Maelynn’s Big Smile
Maelynn is a spunky 7-year-old with dark blonde hair and a big smile. She is a straight-A student, loves music and gym class, and hopes to be a teacher one day.
Maelynn primarily relies on a wheelchair to get around, but according to her mother, Kaitlyn, Maelynn doesn’t let that slow her down.
A difficult beginning
When she was born, Maelynn was two and a half months too early. Whisked off to the Neonatal Intensive Care Unit (NICU) shortly after birth, Maelynn was diagnosed with periventricular leukomalacia (PVL). PVL is a condition that usually affects babies born prematurely. It is believed to be the result of insufficient blood flow to the ventricles, the fluid-filled spaces of the brain.
PVL can cause damage to the nerve pathways that control motor skills and puts affected babies at a higher risk of developing movement disorders. In August 2016, near the family’s home in Newnan, Georgia, physicians at the local hospital diagnosed Maelynn with cerebral palsy. She was 18 months old.
-*-
> _The task_
From the story about Maelynn, pull out the words starting at "A difficult beginning" and ending at "18 months old.", copied word for word.
-*-
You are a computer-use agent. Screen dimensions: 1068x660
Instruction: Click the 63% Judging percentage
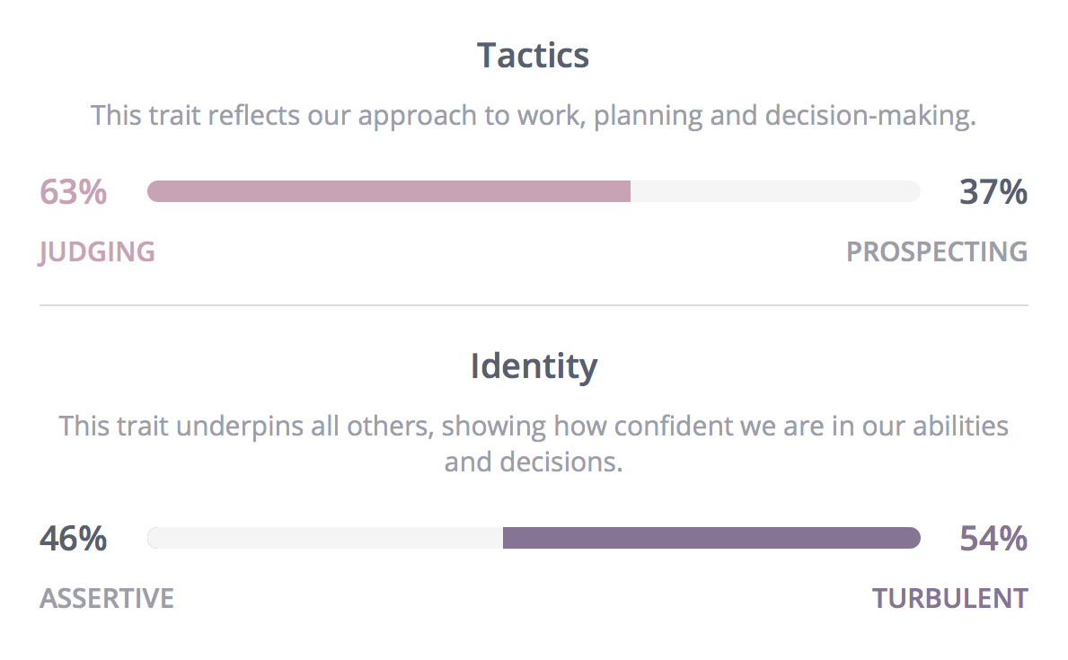coord(73,191)
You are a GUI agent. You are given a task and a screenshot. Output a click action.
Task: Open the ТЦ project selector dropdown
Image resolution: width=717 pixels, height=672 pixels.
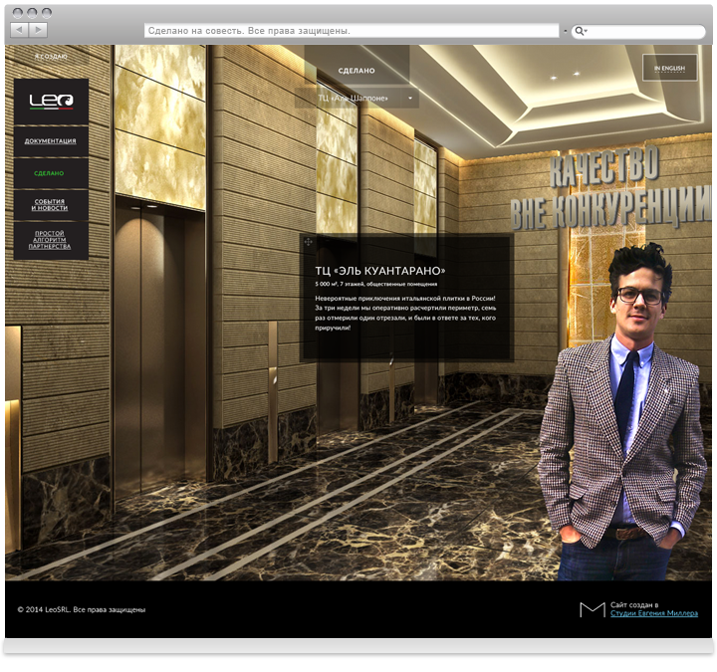click(357, 99)
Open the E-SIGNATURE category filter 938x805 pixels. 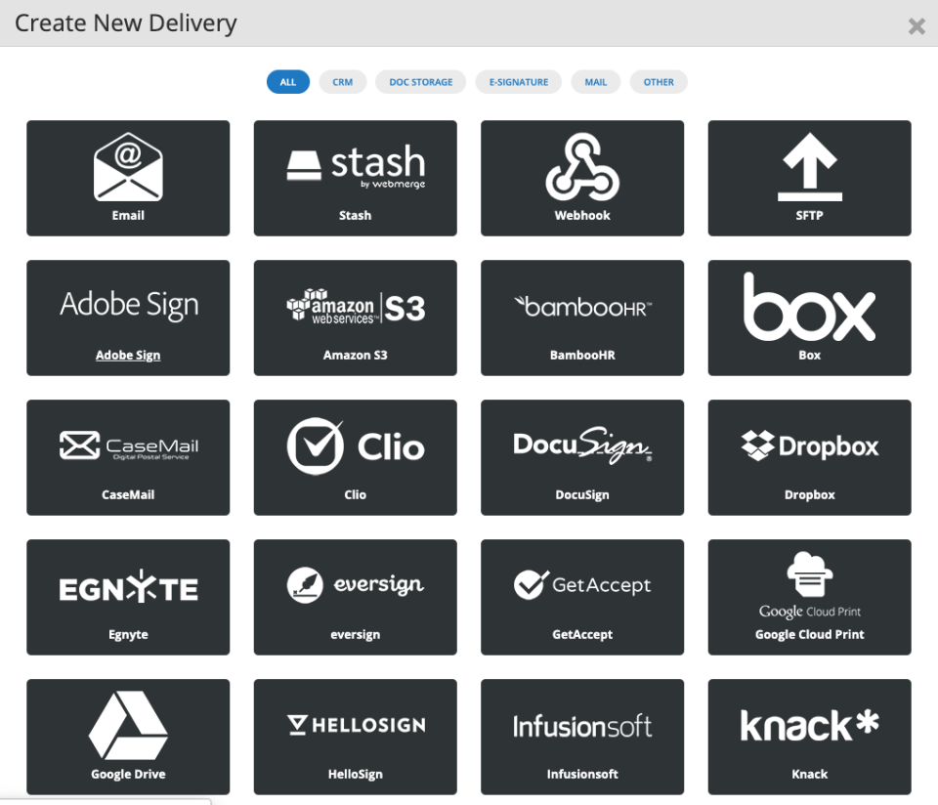coord(518,82)
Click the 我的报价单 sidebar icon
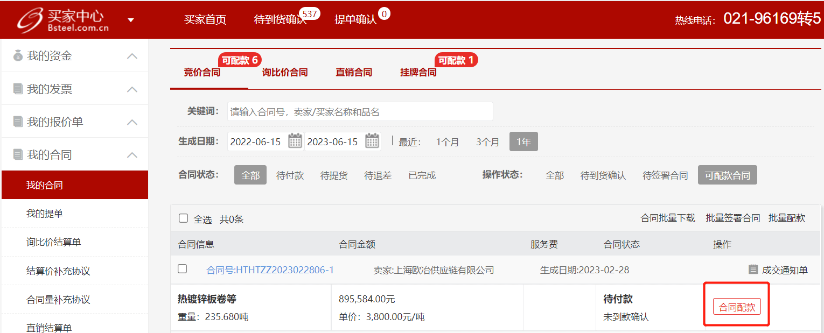The height and width of the screenshot is (333, 824). 18,122
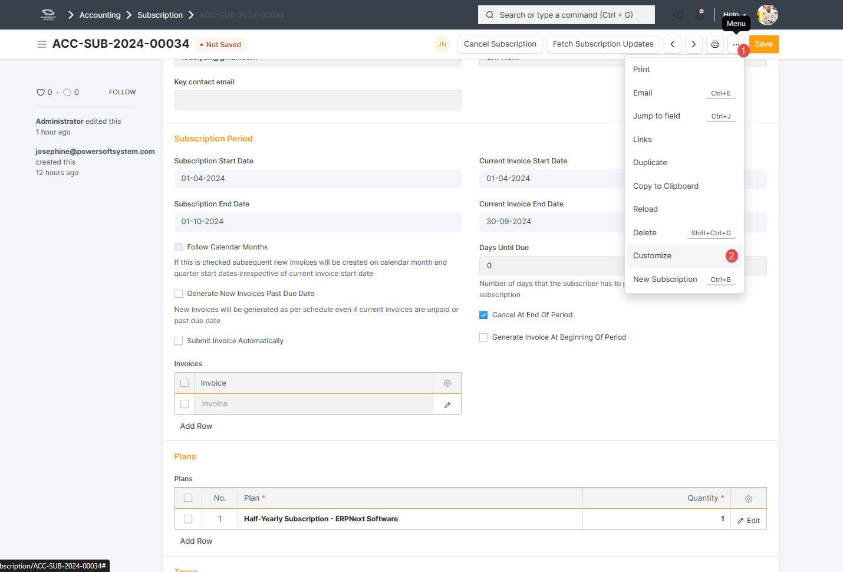Open the user avatar profile menu

767,15
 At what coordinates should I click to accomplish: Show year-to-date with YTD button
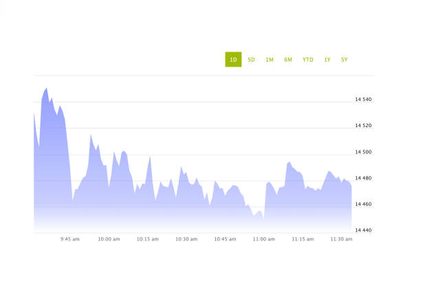tap(307, 60)
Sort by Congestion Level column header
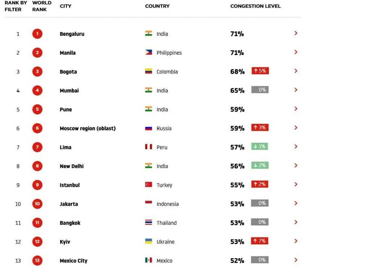Screen dimensions: 370x269 pyautogui.click(x=255, y=6)
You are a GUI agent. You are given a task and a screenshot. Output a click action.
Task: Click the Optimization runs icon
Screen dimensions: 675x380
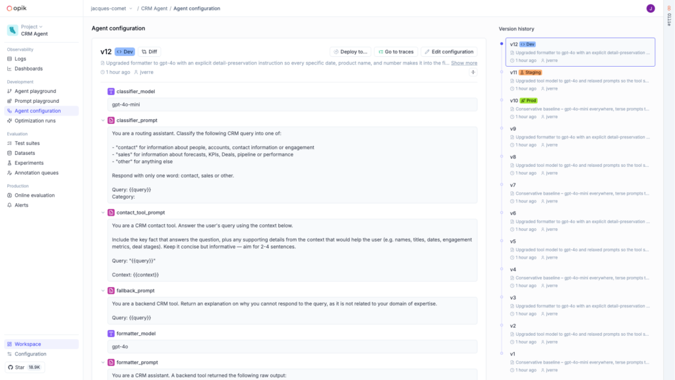[10, 121]
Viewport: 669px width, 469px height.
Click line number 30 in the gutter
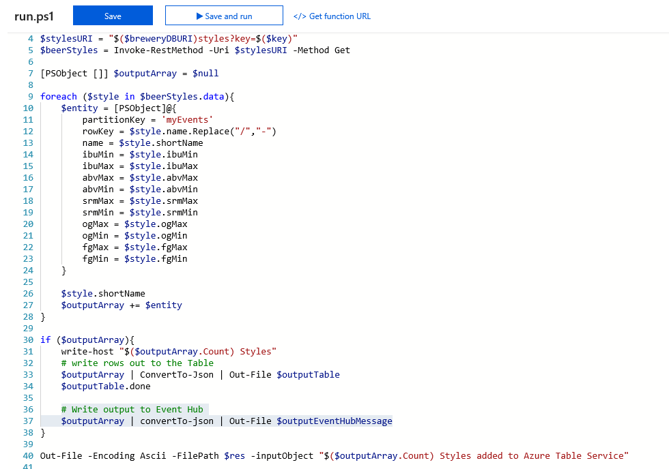pos(28,340)
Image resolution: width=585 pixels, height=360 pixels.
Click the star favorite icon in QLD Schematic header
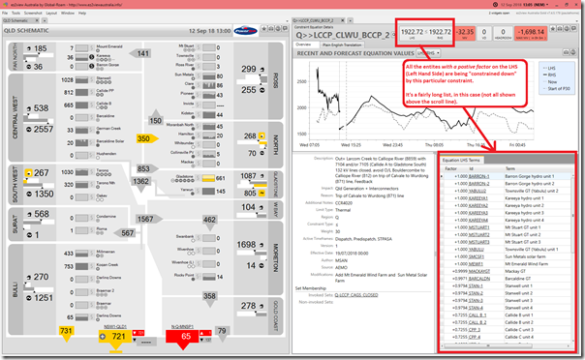(264, 29)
-*-
> _Finished task_
A difficult beginning
When she was born, Maelynn was two and a half months too early. Whisked off to the Neonatal Intensive Care Unit (NICU) shortly after birth, Maelynn was diagnosed with periventricular leukomalacia (PVL). PVL is a condition that usually affects babies born prematurely. It is believed to be the result of insufficient blood flow to the ventricles, the fluid-filled spaces of the brain.
PVL can cause damage to the nerve pathways that control motor skills and puts affected babies at a higher risk of developing movement disorders. In August 2016, near the family’s home in Newnan, Georgia, physicians at the local hospital diagnosed Maelynn with cerebral palsy. She was 18 months old.